I vote for naming this whateveritis hubri-plagaris [yes, going snobby latin, but this angers me]. And making it a vice, not a law.
And I'll quit being all offputting now and go back to making inedible chili.
We've already made it, eh? Nice to get that news.
I do think she has a point about boys getting left behind by school agendas these days - it's a complaint I've heard from friends with sons in the public school system. But it's not as if we live in this wonderful world where equal rights for women are a given and gender-based discrimination is a thing of the past.
I always wonder, when after a period of trying to equalize things for one group, the other, previously advantaged, group says that now they're the ones who are losing out, if it's a matter of them being pushed aside or if they take being advantaged as the standard and anything less is a loss.
The political moment for feminine role models, arguably, has passed us by.
So we get 30 years of feminine political role models and it's over?
Kate Harding at Shakespeare's Sister has a great response to Lorrie Moore.
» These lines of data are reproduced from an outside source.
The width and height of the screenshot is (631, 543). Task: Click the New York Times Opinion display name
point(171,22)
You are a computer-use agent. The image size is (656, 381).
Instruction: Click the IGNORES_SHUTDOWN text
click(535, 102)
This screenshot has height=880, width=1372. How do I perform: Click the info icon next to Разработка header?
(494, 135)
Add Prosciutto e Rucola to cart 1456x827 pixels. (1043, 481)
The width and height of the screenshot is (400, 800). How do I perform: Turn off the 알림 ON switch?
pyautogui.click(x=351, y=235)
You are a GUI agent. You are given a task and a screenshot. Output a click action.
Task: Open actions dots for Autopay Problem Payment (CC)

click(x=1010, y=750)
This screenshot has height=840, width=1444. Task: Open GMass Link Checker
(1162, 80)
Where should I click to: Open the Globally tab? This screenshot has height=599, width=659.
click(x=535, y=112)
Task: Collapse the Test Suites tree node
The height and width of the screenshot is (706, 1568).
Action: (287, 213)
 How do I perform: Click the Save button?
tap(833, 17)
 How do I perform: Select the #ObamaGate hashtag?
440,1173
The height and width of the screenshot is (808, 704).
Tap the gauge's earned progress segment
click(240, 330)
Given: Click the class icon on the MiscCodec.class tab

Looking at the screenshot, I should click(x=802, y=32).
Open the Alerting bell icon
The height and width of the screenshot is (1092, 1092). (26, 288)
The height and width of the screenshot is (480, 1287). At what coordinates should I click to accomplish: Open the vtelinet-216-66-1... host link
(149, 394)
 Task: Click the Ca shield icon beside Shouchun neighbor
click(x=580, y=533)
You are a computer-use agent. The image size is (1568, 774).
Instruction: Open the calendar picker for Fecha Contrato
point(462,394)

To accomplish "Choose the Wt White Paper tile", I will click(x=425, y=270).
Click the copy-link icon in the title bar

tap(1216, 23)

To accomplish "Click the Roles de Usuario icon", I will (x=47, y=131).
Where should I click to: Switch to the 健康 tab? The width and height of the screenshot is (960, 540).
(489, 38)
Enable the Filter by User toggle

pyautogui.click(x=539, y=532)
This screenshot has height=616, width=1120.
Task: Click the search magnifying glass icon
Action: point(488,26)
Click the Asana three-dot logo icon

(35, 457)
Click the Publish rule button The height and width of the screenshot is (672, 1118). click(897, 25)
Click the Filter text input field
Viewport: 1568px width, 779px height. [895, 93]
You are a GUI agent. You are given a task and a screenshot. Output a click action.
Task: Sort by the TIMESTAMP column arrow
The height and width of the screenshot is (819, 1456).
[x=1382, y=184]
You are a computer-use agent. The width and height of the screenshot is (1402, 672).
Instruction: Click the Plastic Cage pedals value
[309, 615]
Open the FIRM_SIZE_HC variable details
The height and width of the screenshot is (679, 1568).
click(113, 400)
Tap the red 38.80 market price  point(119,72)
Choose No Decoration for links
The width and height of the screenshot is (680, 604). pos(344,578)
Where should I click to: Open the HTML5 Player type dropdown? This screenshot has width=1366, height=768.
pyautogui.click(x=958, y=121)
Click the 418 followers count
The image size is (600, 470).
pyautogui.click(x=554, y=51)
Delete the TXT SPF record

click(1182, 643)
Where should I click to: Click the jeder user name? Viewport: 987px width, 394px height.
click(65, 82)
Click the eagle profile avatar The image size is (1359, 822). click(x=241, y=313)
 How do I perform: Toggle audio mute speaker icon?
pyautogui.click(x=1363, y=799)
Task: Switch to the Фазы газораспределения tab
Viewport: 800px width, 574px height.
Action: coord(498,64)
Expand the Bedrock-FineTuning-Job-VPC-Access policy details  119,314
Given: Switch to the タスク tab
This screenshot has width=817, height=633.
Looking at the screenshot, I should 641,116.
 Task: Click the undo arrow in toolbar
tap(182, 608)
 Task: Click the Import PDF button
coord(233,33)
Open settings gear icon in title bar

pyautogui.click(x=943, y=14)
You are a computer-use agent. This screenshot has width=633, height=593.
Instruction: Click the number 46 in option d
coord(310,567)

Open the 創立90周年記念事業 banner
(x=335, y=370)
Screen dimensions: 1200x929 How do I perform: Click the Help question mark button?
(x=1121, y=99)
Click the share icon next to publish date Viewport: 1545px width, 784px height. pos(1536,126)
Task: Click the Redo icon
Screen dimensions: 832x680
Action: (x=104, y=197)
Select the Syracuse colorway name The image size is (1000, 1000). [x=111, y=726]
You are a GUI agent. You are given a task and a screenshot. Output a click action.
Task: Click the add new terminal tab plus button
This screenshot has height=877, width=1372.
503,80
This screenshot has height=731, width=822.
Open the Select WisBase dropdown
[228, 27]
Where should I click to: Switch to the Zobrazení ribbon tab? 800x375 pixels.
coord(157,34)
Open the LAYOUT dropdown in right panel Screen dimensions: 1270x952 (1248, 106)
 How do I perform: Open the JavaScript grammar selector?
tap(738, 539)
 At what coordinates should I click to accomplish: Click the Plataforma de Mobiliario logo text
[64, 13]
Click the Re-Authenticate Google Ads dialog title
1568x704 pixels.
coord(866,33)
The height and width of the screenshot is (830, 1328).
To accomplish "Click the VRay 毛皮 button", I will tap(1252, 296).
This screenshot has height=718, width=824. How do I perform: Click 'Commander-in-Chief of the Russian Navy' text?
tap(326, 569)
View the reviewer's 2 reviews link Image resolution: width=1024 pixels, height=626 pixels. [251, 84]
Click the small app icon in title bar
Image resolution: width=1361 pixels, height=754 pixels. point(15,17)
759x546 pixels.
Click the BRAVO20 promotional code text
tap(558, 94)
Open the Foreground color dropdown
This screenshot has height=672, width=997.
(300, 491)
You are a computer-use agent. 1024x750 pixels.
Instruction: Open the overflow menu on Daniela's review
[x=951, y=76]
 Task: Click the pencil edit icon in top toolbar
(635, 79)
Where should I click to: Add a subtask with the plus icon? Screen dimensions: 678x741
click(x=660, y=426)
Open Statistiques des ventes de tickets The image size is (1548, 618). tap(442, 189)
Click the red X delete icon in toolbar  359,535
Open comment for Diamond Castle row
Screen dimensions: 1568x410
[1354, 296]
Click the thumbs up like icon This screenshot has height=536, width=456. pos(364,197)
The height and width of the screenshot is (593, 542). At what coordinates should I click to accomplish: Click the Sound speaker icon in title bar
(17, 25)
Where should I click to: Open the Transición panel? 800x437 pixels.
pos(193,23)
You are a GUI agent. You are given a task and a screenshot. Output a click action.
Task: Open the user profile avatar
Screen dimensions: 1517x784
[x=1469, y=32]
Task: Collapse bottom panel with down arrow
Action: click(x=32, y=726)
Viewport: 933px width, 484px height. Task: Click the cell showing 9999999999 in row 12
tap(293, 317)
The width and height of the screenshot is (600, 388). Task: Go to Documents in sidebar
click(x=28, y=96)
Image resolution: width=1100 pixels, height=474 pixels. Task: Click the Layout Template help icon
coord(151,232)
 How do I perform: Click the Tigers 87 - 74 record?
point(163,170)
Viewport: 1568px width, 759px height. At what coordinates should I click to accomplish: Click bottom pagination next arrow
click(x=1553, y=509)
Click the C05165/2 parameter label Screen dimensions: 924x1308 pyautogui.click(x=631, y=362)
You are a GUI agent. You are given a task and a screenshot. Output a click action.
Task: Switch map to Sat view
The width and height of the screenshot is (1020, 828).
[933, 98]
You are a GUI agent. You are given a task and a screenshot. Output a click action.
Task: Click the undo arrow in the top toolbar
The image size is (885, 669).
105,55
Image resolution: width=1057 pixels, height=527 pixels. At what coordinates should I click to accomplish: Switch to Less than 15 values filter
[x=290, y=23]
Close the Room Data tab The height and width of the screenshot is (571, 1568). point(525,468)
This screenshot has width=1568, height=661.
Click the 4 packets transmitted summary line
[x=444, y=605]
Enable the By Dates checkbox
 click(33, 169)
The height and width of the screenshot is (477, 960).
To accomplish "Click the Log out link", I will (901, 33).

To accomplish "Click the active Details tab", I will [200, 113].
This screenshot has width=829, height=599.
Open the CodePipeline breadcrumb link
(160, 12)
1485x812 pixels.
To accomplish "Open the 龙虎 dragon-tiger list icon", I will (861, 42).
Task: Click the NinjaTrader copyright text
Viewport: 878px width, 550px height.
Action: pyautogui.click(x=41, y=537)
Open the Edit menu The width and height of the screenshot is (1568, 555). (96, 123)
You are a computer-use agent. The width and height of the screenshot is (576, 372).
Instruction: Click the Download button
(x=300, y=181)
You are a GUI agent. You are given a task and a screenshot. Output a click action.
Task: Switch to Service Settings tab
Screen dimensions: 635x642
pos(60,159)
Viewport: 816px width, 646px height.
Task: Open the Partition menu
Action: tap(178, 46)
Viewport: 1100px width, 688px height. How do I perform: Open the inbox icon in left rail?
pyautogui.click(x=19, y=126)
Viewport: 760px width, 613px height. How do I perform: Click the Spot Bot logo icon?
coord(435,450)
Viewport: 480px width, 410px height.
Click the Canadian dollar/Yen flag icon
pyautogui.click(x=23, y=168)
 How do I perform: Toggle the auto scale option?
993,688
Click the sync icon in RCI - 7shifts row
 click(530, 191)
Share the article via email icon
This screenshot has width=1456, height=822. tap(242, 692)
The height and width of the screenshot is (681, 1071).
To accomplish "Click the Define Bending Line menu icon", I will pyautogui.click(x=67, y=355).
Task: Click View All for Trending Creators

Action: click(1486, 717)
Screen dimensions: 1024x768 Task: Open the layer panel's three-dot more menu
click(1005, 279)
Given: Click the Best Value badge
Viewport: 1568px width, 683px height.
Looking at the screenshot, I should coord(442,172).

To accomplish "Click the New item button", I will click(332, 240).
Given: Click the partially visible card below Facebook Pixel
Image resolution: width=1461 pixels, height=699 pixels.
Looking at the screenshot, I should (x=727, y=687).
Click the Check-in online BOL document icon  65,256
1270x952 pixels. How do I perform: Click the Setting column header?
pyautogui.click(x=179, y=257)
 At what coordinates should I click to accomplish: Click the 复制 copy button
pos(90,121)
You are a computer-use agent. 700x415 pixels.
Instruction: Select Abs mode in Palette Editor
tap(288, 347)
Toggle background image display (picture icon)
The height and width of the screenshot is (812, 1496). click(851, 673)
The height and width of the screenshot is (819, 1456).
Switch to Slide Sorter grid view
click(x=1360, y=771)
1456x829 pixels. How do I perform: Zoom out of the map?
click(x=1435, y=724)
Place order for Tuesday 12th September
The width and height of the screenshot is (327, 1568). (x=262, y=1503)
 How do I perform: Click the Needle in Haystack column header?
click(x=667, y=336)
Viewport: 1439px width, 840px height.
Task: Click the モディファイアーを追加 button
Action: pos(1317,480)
Kate Harding at Shakespeare's Sister has a great response to Lorrie Moore.
That's fantastic. Thanks.
For as much as I want to see the racist and sexist campaign bullshit come to a swift end, I can't abide the new meme that now we all need to ignore race and sex and focus on "the issues." Race and sex are not separate from "the issues" in this contest; for as long as Clinton has a vagina and Obama has brown skin, they will be smack dab among the issues with enormous relevance to the upcoming elections and the future of this country. To interpret a race that includes the first viable African-American and female candidates in history any other way is ... well, fiction.
Oh thankyouthankyouthankyouthankyou.